Dino suspende emendas e joga duro com Congresso
Decisão bloqueia R$ 4,2 bilhões, e determina instauração de inquérito que pode ter Lira como alvo
Na antevéspera do Natal, o ministro do Supremo Tribunal Federal (STF) Flávio Dino resolveu endurecer com o Congresso Nacional. Decisão do ministro suspendeu a liberação de R$ 4,2 bilhões em emendas orçamentárias de comissão que não teriam seguido as regras de transparência e rastreabilidade que haviam sido determinadas.
Além disso, o ministro determinou que a Polícia Federal instaure um inquérito para investigar as suspeitas de irregularidades na liberação dos recursos orçamentários. Uma investigação que acabará podendo ter como alvo o presidente da Câmara, Arthur Lira (PP-AL). Dino quer que a investigação detalhe como Lira teria descumprido as determinações do STF, negociando a liberação dos recursos sem a necessária transparência. A decisão de Dino foi tomada em ação movida pelo Psol, com o apoio de diversas instituições, como o Movimento de Combate à Corrupção Eleitoral (MCCE).
Governo
Na verdade, ao investigar como a liberação aconteceu, Dino acaba jogando responsabilidade também sobre o governo. O STF havia determinado que as emendas só poderiam ser liberadas se claramente fosse possível saber que deputado ou senador destinou o recurso, para qual município, de qual estado e para qual finalidade. Isso não aconteceu com 5,5 mil emendas cujas liberações foram determinadas. Essas emendas foram liberadas após um ofício da Câmara, de número 1.4335.458/2024.
Tal ofício foi feito de comum acordo com o Executivo. Ele é assinado por diversos líderes de partidos. Inclusive pelo líder do governo na Câmara, José Guimarães (PT-CE).
Uma reação de Dino e do STF já era esperada desde que o governo cedeu e liberou as emendas no curso das negociações para aprovar o pacote de corte de gastos na semana passada. Era, porém, esperado, que Dino bloqueasse a liberação. O que surpreendeu é que ele foi além, pedindo à Polícia Federal a instauração do inquérito.
Paradoxo
Para Dino, toda a negociação que resultou na liberação das emendas é “paradoxal”. O governo negociava com o Congresso num esforço para cortar despesas, como forma de cumprir com as regras de responsabilidade fiscal.
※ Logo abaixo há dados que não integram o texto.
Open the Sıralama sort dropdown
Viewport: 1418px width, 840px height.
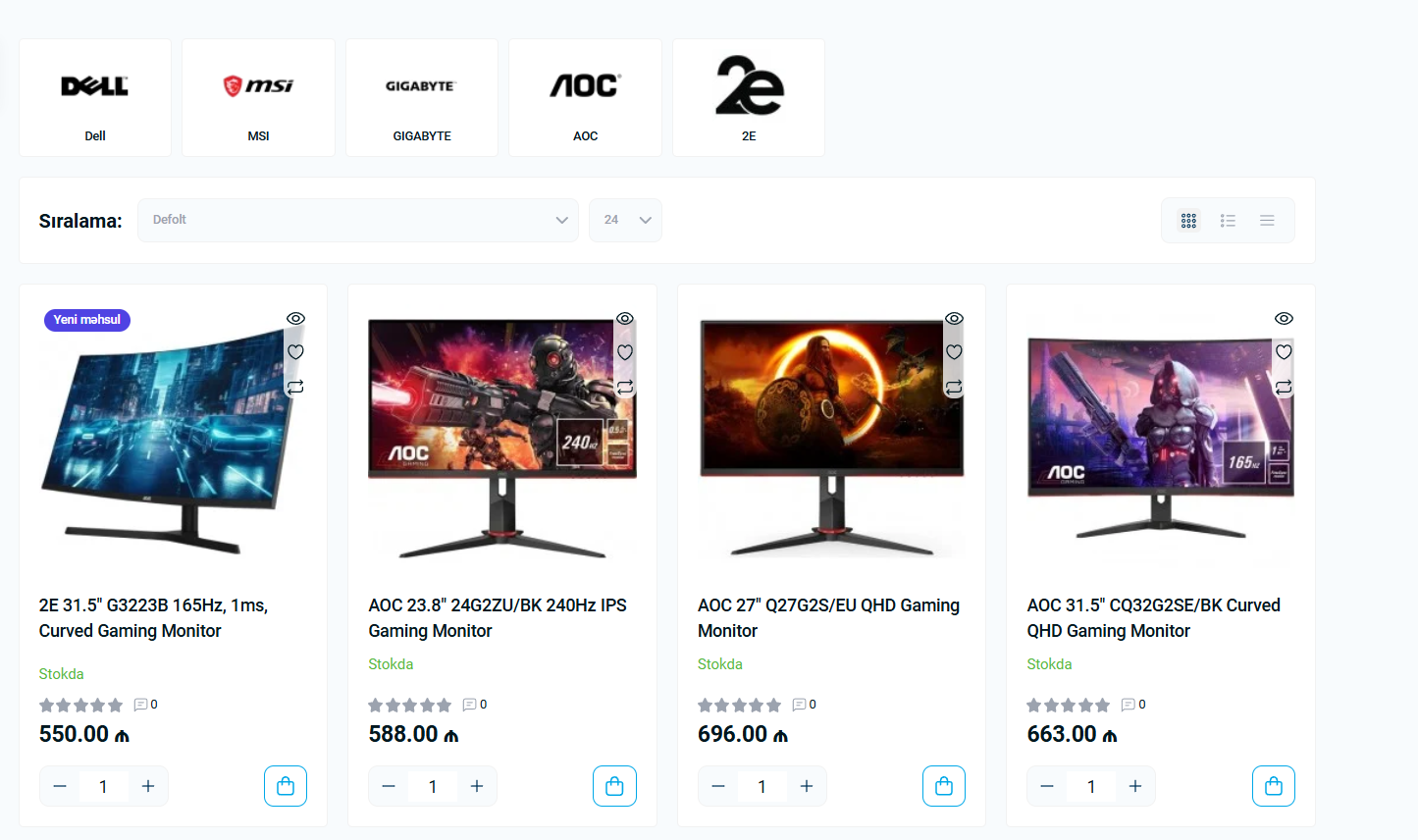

No entanto, viu-se obrigado a liberar uma bilionária quantidade de recursos para obter a boa vontade dos deputados e senadores.
“Não é compatível com a ordem constitucional, notadamente com os princípios da Administração Pública e das Finanças Públicas, a continuidade desse ciclo de denúncias, nas tribunas das Casas e nos meios de comunicação, acerca de obras malfeitas, desvios de verbas identificados em tribunais de contas e controladorias, malas de dinheiro sendo apreendidas em aviões, armários ou jogas por janelas”, escreveu Dino na sua decisão.
Overclean
No mesmo dia em que Dino tomava sua decisão, seguia na Polícia Federal a Operação Overclean, que investiga desvio de recursos de emendas orçamentárias em obras do Departamento Nacional de Obras Contra as Secas (DNOCS). Na primeira fase da Operação, o vereador Francisquinho Nascimento (União), da cidade de Campo Formoso, na Bahia, tentou livrar-se do flagrante jogando uma mala de dinheiro pela janela.
O Correio da Manhã apurou que Dino obteve o apoio de todos os demais ministros do STF para a decisão que tomou na segunda-feira (23). Recentemente, sua decisão que definia os critérios para a liberação das emendas já tinha sido respaldada pela unanimidade dos ministros.
Congresso
O Congresso contesta a decisão. Afirma que todas as liberações estavam respaldas na lei que Câmara e Senado aprovaram após a primeira decisão de Dino, sancionada pelo presidente Luiz Inácio Lula da Silva.
Dino insiste que não é bem assim. Desde a decisão inicial da ex-ministra e ex-presidente do STF Rosa Weber sobre o orçamento secreto, a determinação da Corte é de que é preciso saber quem é o autor da emenda e sua destinação ser detalhada. O que continua não acontecendo com boa parte das emendas de comissão.
Para liberar os recursos, Dino quer que o Congresso entregue as atas das reuniões das comissões temáticas, e que elas mostrem tal detalhamento. A entrega dessas atas é mais do que improvável. Elas não existem. Não houve reunião das comissões para determinar claramente a distribuição dos recursos.